Après la suspension, le vendredi 28 avril, de plus d’une dizaine de policiers et l’annonce de l’ouverture d’une enquête interne sur la découverte de 12 personnes détenues illégalement à Manille dans une « cellule secrète » surpeuplée pour des accusations liées à la drogue, Champa Patel, directrice pour l’Asie du Sud-Est et le Pacifique à Amnesty International, a déclaré :
« C’est un rappel alarmant de la profondeur de la crise des droits humains déclenchée par la « guerre contre la drogue » du président Duterte. La surpopulation carcérale et les prisons secrètes, avec le risque de torture qu’elles comportent, ne sont qu’une partie du problème. En effet, jusqu’à 9 000 personnes ont été victimes d’exécutions extrajudiciaires commises par des policiers et par des “justiciers” faisant le sale travail à leur place.
« Si les autorités entendent réellement enquêter sur cet événement, elles doivent veiller à ce que les personnes impliquées fassent l’objet d’investigations et de poursuites pénales efficaces, au lieu de s’en tirer avec une simple réprimande et une suspension temporaire. L’enquête doit remonter jusqu’au plus haut niveau de la chaîne de commandement.
« Il est indispensable que personne ne se laisse bercer par l’illusion que l’on peut confier aux forces de police mêmes qui ont laissé des milliers d’assassinats se produire sous leur nez le soin de mener elles-mêmes ces investigations. Il faut qu’un contrôle indépendant soit exercé sur cette enquête, ainsi que sur toutes les autres, et qu’un réexamen approfondi soit effectué pour toutes les violations et violences commises par la police dans le cadre de la “guerre contre la drogue”.
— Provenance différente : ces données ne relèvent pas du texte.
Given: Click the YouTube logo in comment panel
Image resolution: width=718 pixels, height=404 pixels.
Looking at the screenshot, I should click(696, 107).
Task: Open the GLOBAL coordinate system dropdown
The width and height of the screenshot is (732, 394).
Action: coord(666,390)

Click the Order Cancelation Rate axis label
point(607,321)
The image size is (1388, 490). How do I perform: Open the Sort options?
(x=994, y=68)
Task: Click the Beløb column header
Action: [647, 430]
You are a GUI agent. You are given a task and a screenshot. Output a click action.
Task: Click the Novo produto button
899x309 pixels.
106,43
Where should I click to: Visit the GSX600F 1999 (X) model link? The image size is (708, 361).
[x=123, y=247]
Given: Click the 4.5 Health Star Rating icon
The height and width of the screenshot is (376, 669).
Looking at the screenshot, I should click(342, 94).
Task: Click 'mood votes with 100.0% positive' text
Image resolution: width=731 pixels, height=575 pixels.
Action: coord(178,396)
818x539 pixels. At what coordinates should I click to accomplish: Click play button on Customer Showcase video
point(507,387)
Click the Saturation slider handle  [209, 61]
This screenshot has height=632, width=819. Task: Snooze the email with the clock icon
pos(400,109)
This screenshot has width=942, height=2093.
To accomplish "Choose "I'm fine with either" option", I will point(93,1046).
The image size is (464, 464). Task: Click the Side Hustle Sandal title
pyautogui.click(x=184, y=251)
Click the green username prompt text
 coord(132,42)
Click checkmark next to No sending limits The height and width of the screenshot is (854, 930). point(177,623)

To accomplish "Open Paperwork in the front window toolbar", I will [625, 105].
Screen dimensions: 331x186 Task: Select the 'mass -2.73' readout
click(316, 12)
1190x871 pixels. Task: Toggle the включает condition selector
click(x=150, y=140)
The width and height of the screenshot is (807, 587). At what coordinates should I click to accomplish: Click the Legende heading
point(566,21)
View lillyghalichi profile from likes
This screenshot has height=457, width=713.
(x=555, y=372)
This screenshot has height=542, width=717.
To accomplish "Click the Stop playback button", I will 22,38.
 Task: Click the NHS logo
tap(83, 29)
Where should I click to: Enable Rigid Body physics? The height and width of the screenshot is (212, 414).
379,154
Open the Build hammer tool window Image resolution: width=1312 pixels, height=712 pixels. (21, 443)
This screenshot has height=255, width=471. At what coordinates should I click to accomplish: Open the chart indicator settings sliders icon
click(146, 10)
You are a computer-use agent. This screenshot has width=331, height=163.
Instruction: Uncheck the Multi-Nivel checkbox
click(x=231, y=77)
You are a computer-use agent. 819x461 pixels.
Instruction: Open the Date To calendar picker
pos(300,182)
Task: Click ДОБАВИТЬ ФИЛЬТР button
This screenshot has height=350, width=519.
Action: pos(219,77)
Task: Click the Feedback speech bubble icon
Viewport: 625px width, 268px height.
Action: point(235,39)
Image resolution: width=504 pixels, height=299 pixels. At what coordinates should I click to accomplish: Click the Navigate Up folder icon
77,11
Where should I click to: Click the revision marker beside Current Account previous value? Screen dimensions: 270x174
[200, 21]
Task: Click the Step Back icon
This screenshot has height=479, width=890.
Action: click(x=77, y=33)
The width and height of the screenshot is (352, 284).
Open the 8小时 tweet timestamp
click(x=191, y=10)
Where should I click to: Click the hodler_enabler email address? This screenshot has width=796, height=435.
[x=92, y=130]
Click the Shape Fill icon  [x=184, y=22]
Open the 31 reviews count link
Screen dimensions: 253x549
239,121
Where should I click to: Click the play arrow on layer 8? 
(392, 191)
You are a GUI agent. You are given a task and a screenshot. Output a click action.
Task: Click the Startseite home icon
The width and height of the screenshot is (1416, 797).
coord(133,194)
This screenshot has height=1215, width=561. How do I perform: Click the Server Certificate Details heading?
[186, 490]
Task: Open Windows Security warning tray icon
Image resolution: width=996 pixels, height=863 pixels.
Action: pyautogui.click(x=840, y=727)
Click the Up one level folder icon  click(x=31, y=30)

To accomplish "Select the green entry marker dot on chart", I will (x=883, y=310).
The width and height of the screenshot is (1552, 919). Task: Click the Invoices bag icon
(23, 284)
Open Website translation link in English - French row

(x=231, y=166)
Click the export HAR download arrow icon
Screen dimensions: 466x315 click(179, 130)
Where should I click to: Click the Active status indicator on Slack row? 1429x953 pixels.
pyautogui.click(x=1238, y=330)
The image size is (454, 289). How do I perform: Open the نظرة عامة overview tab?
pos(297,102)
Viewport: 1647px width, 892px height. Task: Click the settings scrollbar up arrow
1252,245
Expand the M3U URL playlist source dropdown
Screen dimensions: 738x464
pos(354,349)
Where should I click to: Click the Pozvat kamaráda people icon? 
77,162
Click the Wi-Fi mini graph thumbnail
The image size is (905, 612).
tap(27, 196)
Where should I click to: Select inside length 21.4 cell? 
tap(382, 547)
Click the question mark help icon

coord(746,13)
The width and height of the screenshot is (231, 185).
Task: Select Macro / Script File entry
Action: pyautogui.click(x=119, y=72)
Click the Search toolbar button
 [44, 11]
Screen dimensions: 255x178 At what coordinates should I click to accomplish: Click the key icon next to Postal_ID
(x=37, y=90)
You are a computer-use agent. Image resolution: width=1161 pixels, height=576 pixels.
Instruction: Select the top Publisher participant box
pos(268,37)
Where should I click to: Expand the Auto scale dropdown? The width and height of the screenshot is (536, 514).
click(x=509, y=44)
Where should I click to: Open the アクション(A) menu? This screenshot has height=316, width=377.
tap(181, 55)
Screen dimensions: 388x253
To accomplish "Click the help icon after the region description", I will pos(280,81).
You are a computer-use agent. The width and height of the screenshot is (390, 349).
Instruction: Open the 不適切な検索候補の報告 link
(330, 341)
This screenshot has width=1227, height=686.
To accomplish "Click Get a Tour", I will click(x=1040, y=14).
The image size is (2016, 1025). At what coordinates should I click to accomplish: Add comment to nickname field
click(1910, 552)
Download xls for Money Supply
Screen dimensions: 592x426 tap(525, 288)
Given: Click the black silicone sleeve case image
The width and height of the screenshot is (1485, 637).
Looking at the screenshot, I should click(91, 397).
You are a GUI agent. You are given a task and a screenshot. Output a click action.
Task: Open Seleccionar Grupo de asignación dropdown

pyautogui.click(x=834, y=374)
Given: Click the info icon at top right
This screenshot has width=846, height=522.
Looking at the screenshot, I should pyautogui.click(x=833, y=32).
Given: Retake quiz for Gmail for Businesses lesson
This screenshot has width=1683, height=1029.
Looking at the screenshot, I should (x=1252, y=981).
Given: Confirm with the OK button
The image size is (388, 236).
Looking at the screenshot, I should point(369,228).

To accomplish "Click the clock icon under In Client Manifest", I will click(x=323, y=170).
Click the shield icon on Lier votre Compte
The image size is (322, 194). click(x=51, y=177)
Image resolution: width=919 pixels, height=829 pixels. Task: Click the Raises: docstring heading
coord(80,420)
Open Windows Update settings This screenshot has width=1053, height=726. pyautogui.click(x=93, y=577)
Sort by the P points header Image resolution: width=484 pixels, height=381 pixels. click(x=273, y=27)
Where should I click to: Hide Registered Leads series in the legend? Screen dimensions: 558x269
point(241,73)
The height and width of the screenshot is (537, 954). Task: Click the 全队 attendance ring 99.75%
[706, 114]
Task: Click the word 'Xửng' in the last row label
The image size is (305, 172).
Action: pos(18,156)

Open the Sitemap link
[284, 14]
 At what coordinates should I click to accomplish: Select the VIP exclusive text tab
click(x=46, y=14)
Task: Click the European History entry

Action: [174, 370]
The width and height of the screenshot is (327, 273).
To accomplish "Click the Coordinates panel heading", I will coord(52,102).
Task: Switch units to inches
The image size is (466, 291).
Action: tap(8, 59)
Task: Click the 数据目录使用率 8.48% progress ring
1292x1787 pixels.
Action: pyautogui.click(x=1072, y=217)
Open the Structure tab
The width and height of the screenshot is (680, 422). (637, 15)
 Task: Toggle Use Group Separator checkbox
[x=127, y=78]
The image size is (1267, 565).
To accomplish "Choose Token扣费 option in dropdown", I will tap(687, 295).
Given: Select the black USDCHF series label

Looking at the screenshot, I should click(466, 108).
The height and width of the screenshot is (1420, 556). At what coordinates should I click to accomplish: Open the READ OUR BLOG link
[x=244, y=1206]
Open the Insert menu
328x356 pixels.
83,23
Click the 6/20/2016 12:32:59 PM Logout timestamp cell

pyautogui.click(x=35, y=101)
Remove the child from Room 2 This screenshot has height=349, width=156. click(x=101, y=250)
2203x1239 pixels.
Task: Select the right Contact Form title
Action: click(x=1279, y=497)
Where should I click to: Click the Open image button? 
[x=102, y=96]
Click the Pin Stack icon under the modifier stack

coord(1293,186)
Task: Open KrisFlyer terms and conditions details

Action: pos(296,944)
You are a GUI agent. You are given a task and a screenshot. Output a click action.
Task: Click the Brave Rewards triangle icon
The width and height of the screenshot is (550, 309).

« Hier, lors d’un entretien, le président Duterte a dit à un journaliste qu’il trouvait ça “drôle” qu’Amnesty International appelle son gouvernement à mettre fin aux assassinats. Il n’y a rien de drôle à tuer 9 000 personnes de sang froid dans un climat d’impunité. »
Complément d’information
Selon des informations relayées par les médias, le chef de la police de Manille, Oscar Albayalde, a suspendu 13 policiers de leurs fonctions dans l’attente des résultats d’une enquête sur la découverte d’une « cellule secrète » dissimulée derrière une bibliothèque coulissante au poste de police de Tondo, dans la capitale.
Toute une série d’organisations nationales et internationales de défense des droits humains ont tiré la sonnette d’alarme au sujet des violences graves, dont des milliers d’assassinats, commises dans le contexte de la « guerre contre la drogue » du président Duterte.
Dans un rapport (en anglais) publié en janvier 2017, If you are poor you are killed, Amnesty International a montré que la police des Philippines avait tué et payé des personnes pour tuer des milliers de trafiquants de drogue présumés, dans le cadre d’une vague d’exécutions extrajudiciaires susceptibles de constituer des crimes contre l’humanité.
Les détenus du poste de police de Tondo ont fait des allégations de torture profondément préoccupantes – or, les recherches d’Amnesty International ont montré que la torture était une pratique courante au sein de la police aux Philippines.